The entirely predictable result of this fiasco was the following: 46,000 asylum seekers trying to come to Australia, and over 1100 drowning along the way.

What's it going to be, you worthless candle-holding popinjays? How come these guys never get a mention? It's not like they just went missing in the middle of the ocean. They were drowning by the dozens in front of the TV cameras on Christmas Island. How much concern did that elicit then?

Is it your contention that people don't respond to incentives at all? Or that this was all unpredictable, like a lightning strike? Unfortunately for the latter theory, there were plenty of people, myself included, describing this process quite early on. The fact that you didn't predict it doesn't make it unpredictable.

Here's Australia's most worthless politician, Green's Senator Sarah Hanson-Young describing whether she'd accept any responsibility for the drowning deaths of 200 people when a boat sank off Java:
"Of course not. Tragedies happen, accidents happen."
Would the same logic be equally compelling to you if advanced now by the Abbott government?

You'll forgive me, Ms Young and other candle-light twerps, for being unmoved by your sudden and very narrowly circumscribed concern for the welfare of asylum seekers. I've been saying for several years that the thousands of drowning deaths were needless and horrible consequences of bad government policy. Where the hell were you? When the buck stopped with your guy, and not the other guy, did the deaths somehow bother you less?

Kevin Rudd scrapped the Pacific Solution around February 8th, 2008. Tony Abbott instituted Operation Sovereign Borders on the 18th of September 2013. That's approximately 2047 days in total that Labor Policy governed how asylum seekers were treated.

Since these clowns don't seem to be so good at maths, let me spell it out as plainly as I can: under Labor Policy, one asylum seeker was drowning on average roughly every two days.

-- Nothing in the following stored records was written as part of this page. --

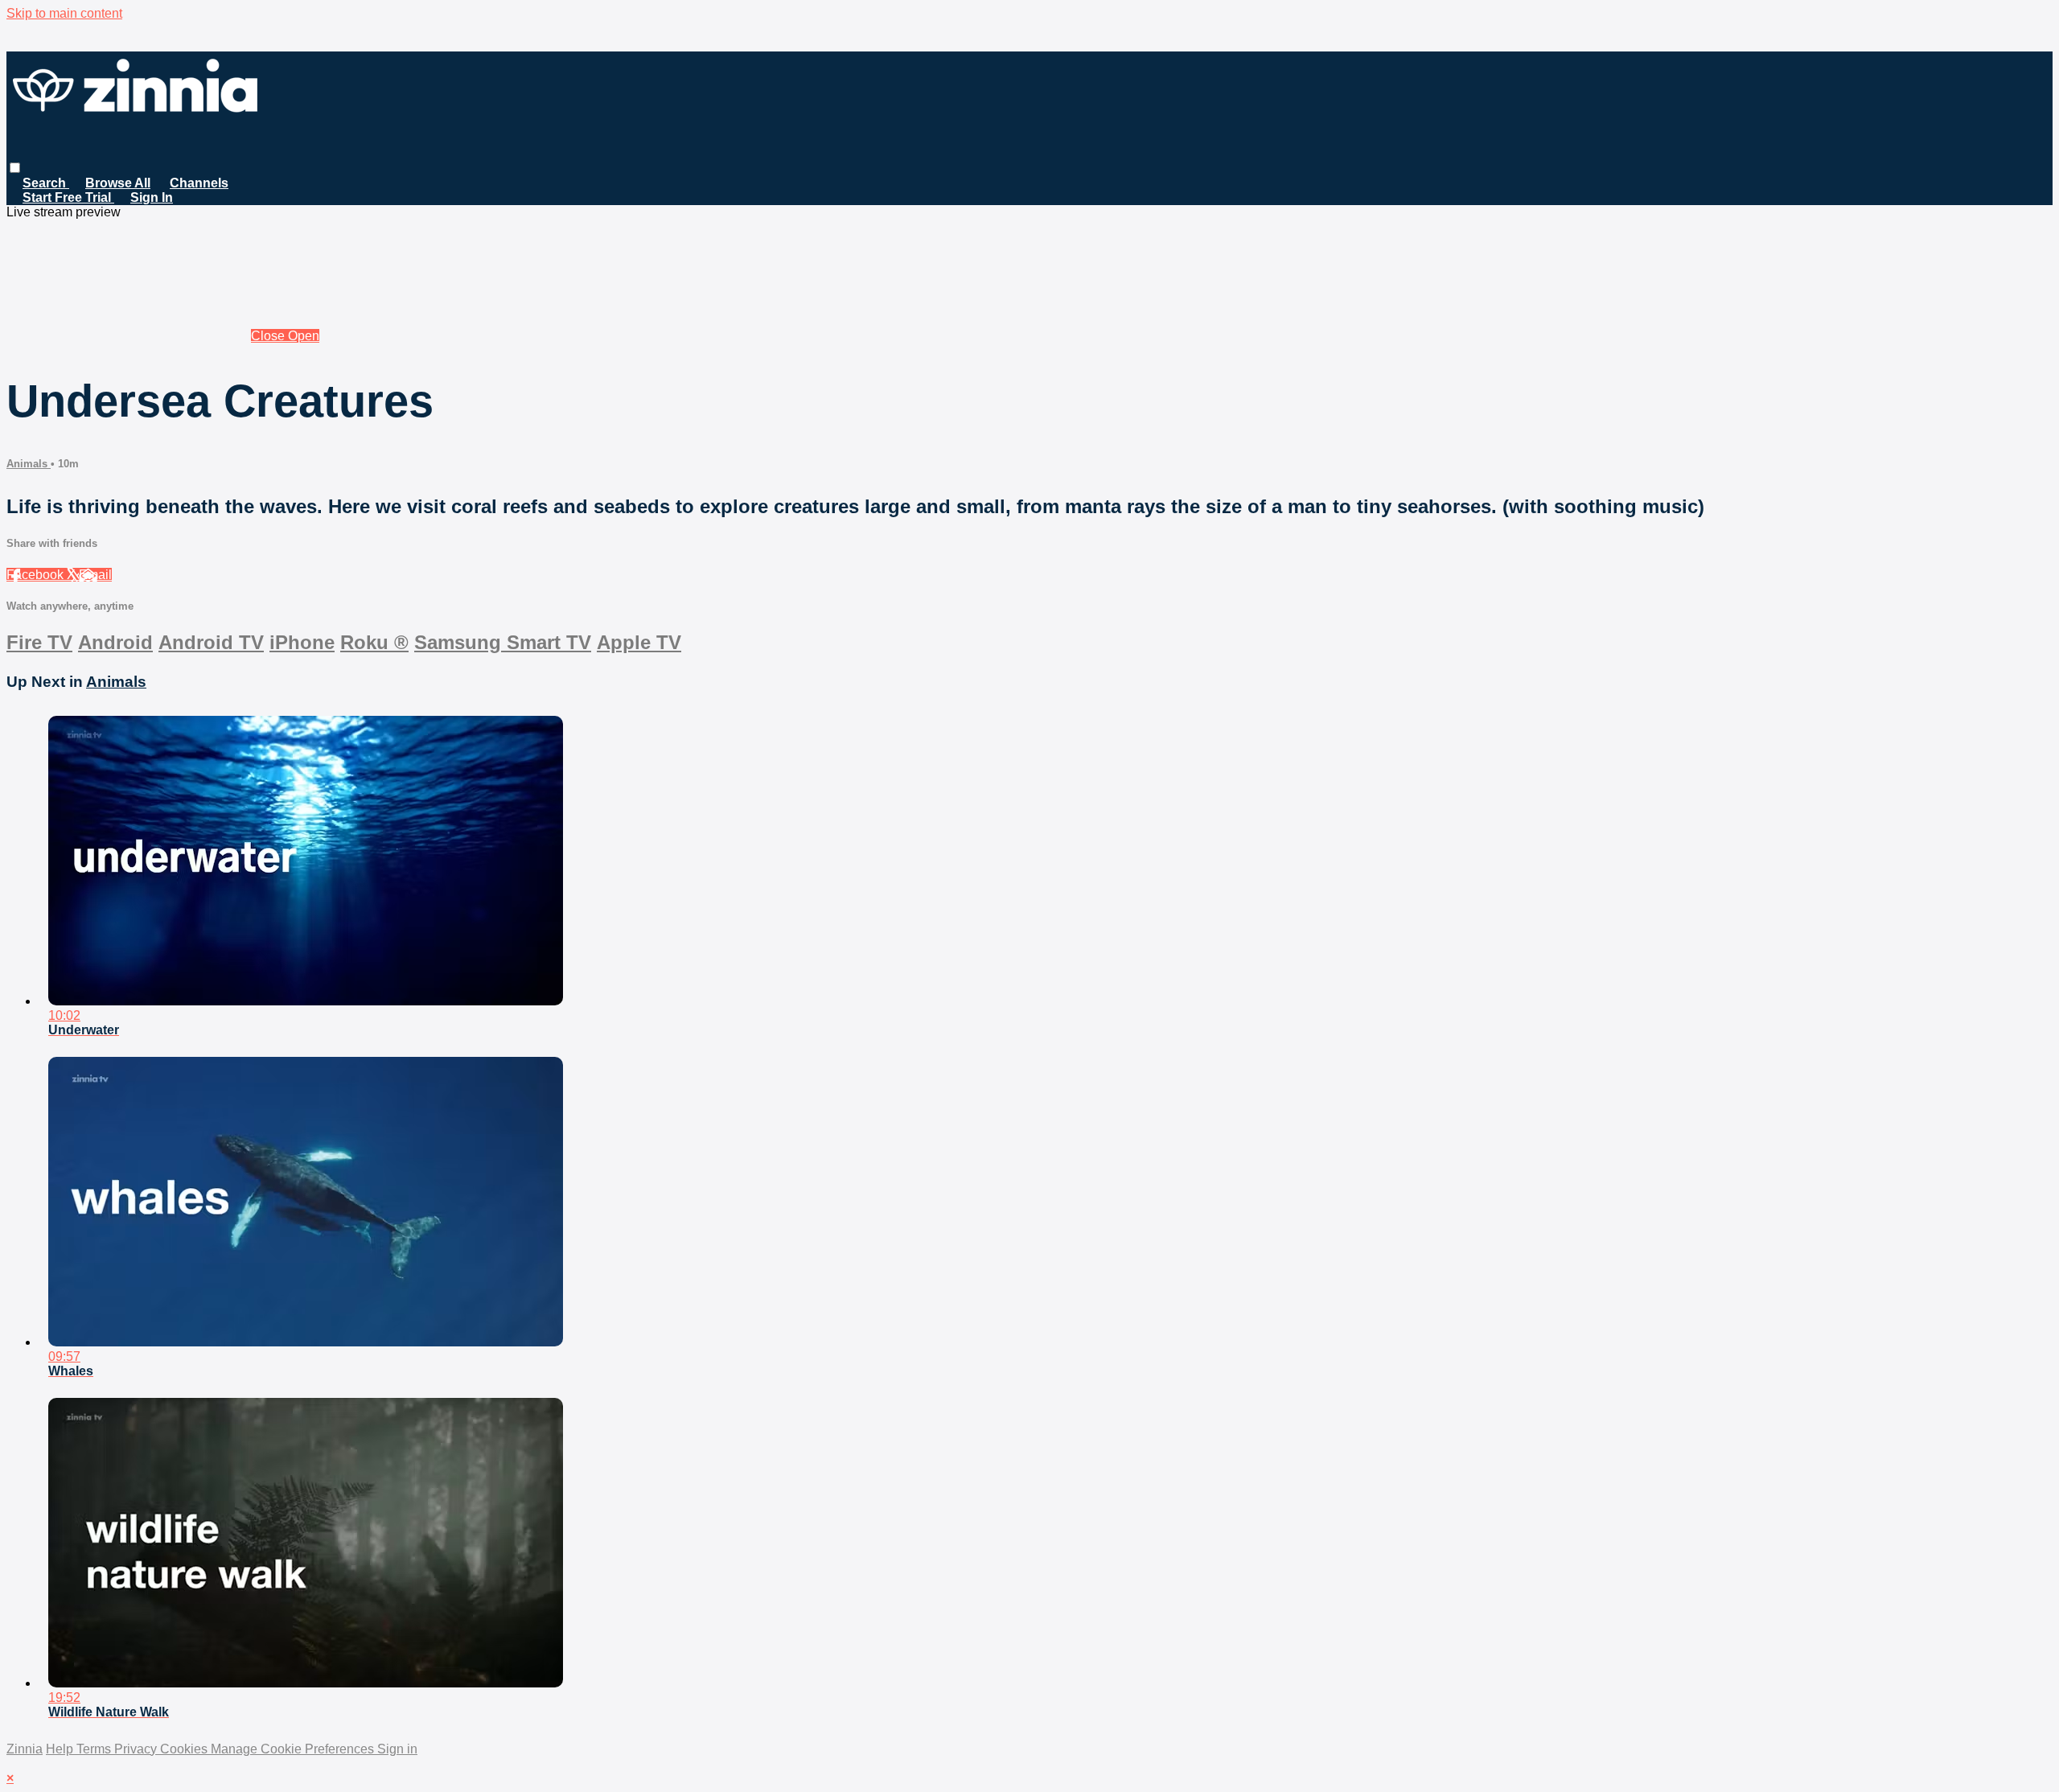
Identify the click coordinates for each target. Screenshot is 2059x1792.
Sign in (397, 1749)
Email (95, 575)
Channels (199, 183)
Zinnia (24, 1749)
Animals (28, 464)
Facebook (36, 575)
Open (303, 336)
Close (269, 336)
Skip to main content (64, 13)
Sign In (151, 197)
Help (61, 1749)
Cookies (185, 1749)
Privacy (137, 1749)
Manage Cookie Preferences (294, 1749)
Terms (95, 1749)
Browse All (117, 183)
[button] (15, 167)
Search (46, 183)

By contrast, what's the situation now?
Scott Morrison says there have been no boats for 64 days, the longest stretch since August in 2008
Congratulations to Immigration Minister Scott Morrison! Thanks to your courageous decision to do what's right, not necessarily what feels good, 32-odd people are alive today who wouldn't have been if your policies hadn't been in place. One, very sadly, is dead.

If you don't think that tradeoff is worth making, then @#$% you and your fake compassion.